Plasmids and Reagents—The following plasmids were used: pcDNA3.1 (Invitrogen), the NFB-reporter construct (Dr. R. Hofmeister, Universitat Regensburg, Germany); BtkK430R, BtkR28C, and wild type Btk (Dr. Cornelia Escher, Universität Ulm, Germany); phRL-TK (Promega); CD4-TLR8 and CD4-TLR9 (Adrian Ozinsky, University of Washington, Seattle, WA); the Gal4-p65^(1–551) plasmid encoding full-length p65 subunit of NFB fused to the Gal4 DNA-binding domain (Lienhard Schmitz, German Cancer Research Centre, Heidleberg, Germany); and the Gal-luciferase reporter gene (Stratagene). The following antibodies were used: anti-Btk (C-20) and anti-p65 (Santa Cruz Biotechnology Inc., Santa Cruz, CA); phospho-NFB-p65 (Ser-536) and phospho-Btk (Tyr-223) antibodies (Cell Signaling Technology Inc.); anti-calnexin (Stressgen Bioreagents, Victoria, British Columbia, Canada); anti-TLR8 and anti-TLR9 (Imgenex, San Diego, CA); and anti-goat IgG-Alexa Fluor 488 and anti-rabbit IgG Alexa fluor 647 (Invitrogen, Dun Laoghaire, Ireland). The following reagents were used: CpG-ODNs (Coley Pharmaceuticals, Langenfeld, Germany); ssRNA42 (IBA GmbH, Gottingen, Germany); R848 (Invivogen, San Diego, CA); the Btk-specific inhibitor, LFM-A13 (Calbiochem, Nottingham, United Kingdom); and the IL-6 ELISA duoset (R&D Systems, Abingdon, UK). All other reagents were obtained from Sigma with the exception of the following: GeneJuice® (Novagen), coelentrazine (Argus Fine Chemicals), and passive lysis buffer (Promega).
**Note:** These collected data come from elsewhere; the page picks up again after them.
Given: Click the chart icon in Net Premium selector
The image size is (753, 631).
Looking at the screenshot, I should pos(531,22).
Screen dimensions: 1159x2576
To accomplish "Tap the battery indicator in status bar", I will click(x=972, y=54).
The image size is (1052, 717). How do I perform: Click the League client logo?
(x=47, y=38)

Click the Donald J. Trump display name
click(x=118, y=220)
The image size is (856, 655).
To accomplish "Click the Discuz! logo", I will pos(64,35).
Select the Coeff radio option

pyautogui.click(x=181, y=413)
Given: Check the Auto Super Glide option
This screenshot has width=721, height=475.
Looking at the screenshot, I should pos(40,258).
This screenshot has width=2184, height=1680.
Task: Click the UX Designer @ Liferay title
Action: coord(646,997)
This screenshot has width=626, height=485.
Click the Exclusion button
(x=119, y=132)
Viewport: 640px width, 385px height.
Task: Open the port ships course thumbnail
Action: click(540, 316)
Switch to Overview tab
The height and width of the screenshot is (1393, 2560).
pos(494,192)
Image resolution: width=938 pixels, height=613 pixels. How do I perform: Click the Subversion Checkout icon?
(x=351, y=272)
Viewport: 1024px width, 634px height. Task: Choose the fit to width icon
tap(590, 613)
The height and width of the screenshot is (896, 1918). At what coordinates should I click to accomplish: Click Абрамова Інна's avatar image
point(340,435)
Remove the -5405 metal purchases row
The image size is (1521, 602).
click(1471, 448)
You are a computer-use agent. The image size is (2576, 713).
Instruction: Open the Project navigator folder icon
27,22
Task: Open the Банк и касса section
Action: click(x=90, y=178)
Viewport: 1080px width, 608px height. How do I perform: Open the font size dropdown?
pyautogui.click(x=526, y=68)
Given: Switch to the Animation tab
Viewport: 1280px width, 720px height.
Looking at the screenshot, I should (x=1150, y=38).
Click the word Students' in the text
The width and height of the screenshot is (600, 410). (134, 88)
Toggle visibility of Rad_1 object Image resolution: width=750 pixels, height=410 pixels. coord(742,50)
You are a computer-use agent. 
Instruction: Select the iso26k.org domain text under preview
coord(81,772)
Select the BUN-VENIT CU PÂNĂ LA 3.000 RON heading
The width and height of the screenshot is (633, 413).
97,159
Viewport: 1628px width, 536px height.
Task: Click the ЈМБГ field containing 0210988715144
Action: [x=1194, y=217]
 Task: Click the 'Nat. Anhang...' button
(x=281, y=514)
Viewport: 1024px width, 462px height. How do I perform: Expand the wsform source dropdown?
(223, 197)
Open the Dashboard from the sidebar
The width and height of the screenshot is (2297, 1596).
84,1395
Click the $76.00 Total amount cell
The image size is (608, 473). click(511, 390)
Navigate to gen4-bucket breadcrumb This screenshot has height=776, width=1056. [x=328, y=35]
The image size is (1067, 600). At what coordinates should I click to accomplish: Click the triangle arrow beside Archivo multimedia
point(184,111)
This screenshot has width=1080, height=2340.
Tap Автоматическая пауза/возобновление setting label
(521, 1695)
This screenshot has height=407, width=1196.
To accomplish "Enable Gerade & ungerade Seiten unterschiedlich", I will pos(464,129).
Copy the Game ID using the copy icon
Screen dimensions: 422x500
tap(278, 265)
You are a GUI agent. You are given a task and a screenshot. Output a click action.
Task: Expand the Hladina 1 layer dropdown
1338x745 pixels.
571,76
Transient Transfections and Reporter Gene Assays—HEK293 cells were transiently transfected as described previously for both the NFB-luciferase and the p65-luciferase assays (Doyle). For the interferon-stimulated response element (ISRE)-luciferase assay, HEK293 cells were seeded (1 x 10⁵ ml^-1) onto 96-well plates 24 h prior to transfection, and 80 ng of ISRE-luciferase, 40 ng of Renilla luciferase, and the indicated amount of Btk-expressing plasmid and/or CD4-TLR8/9 expressing plasmid (220 ng total) were transfected using GeneJuice according to the manufacturer's instructions. Luminescence readings were assayed as described previously (9).

Western Blot Analysis—THP1 cells were centrifuged and resuspended in fresh RPMI to give a total of 1 x 10⁷ cells/ml. BMDMs were seeded at 2 x 10⁶/3 ml in 6-well plates. After appropriate stimulation, cells were lysed in ice-cold radioimmune precipitation buffer (phosphate-buffered saline buffer containing 1% Nonidet P40, 0.5% (w/v) sodium deoxycholate, and 0.1% SDS containing 10 µg/ml phenylmethylsulfonyl fluoride, 30 µg/ml aprotinin, and 1 µg/ml sodium orthovanadate). Protein estimations of cell extracts were determined by the Bradford assay. Equal amounts of protein were resolved using SDS-polyacrylamide gel electrophoresis. The resolved proteins were transferred to Immobilon^TM polyvinylidene difluoride membrane. After incubation with primary antibodies as indicated, blots were incubated with the appropriate peroxidase-conjugated secondary antibody. Blots were developed by enhanced chemiluminescence (ECL) according to the manufacturer's instructions (Amersham Biosciences). Densitometric analysis was carried out using Multigauge software, and pixel intensity (absorbance unit/mm²) was normalized to the corresponding total protein and expressed as -fold increase in intensity over the control unstimulated lane.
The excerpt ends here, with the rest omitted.